• _EXERCISE DATA_:
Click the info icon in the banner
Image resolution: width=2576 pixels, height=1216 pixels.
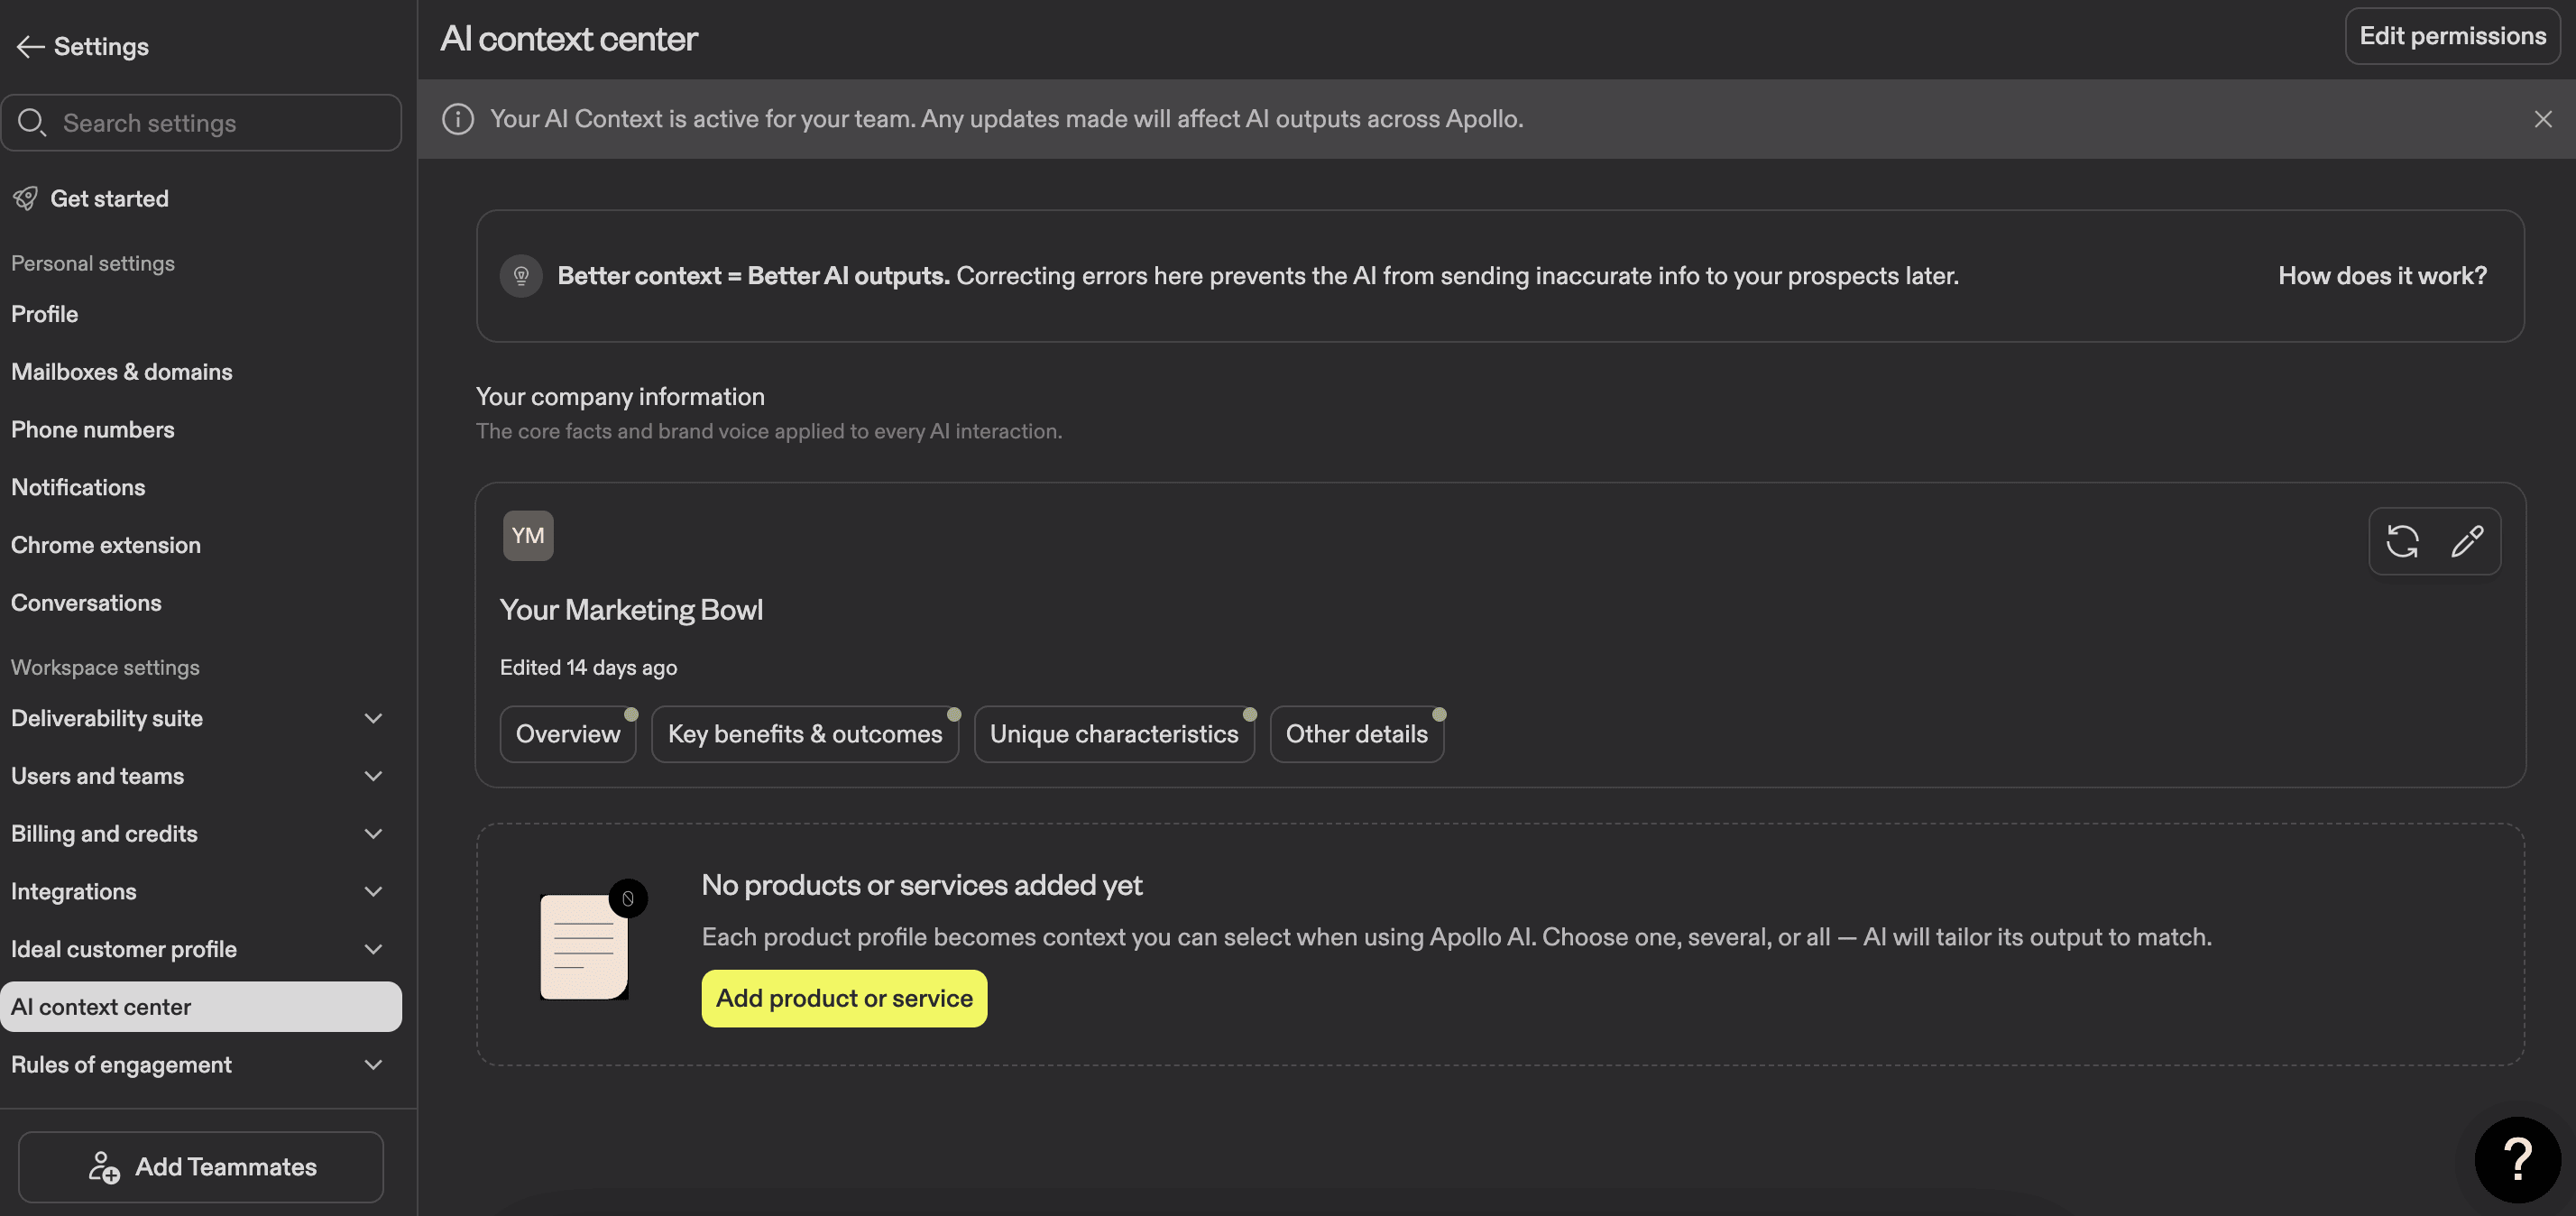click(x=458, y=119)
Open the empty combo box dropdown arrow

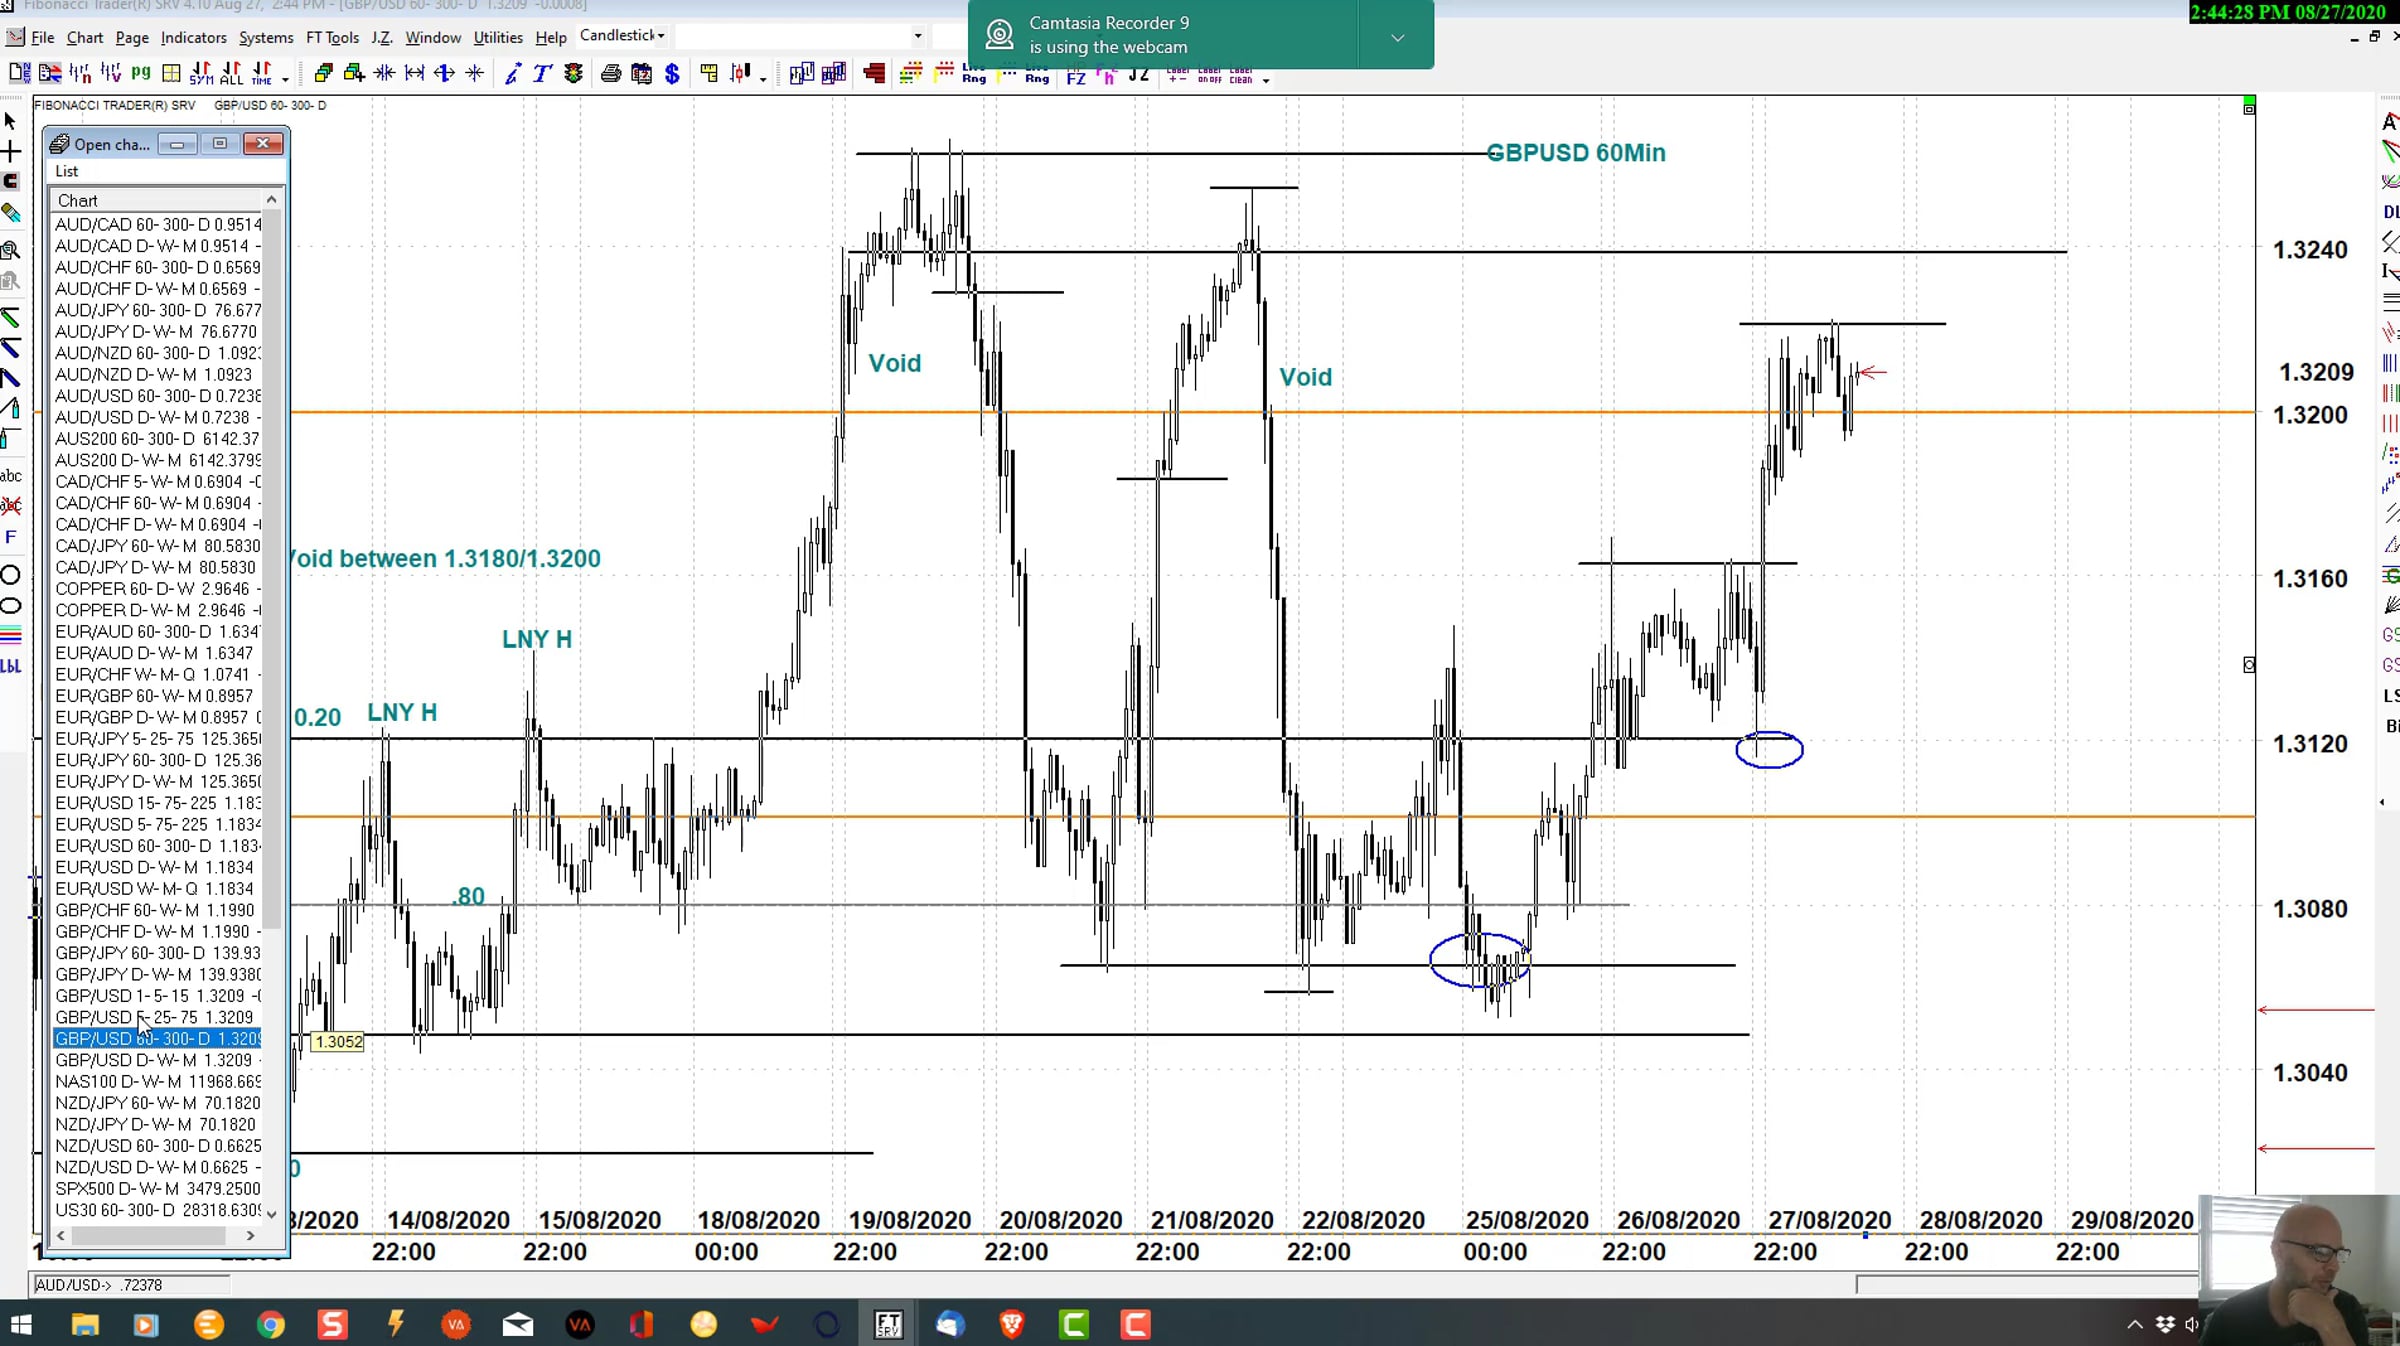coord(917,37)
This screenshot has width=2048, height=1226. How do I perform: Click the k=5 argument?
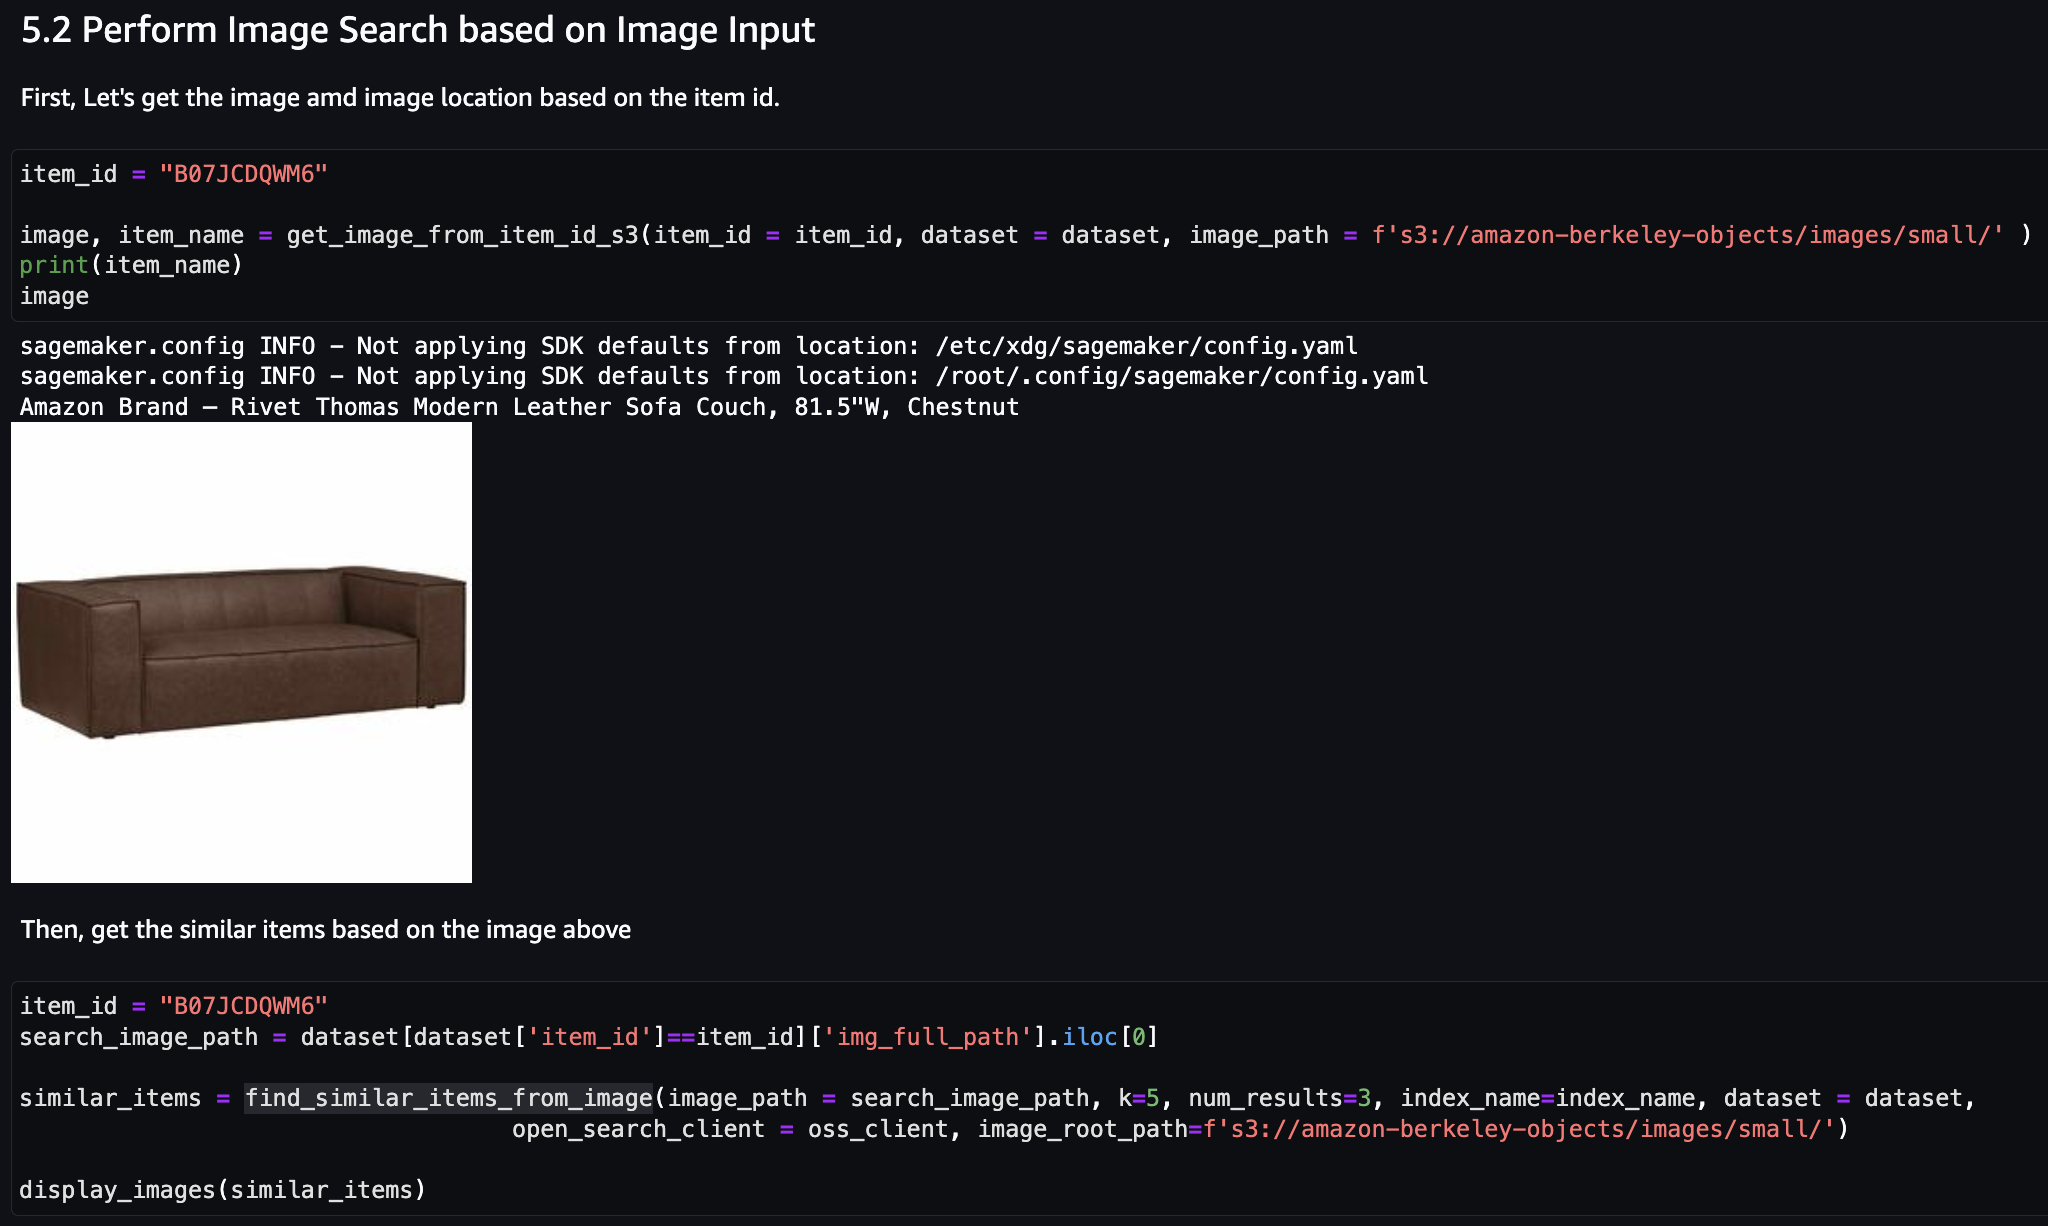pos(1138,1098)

• _WHAT YOU ARE ASKED TO DO_:
When you transcribe these entries, keep every word exact and drop the pictures.

• _EXERCISE OUTPUT_:
Click the info icon in the banner
Image resolution: width=2576 pixels, height=1216 pixels.
click(x=458, y=119)
Open the empty combo box dropdown arrow

coord(917,37)
This screenshot has width=2048, height=1226. How do I perform: Click the k=5 argument?
pos(1138,1098)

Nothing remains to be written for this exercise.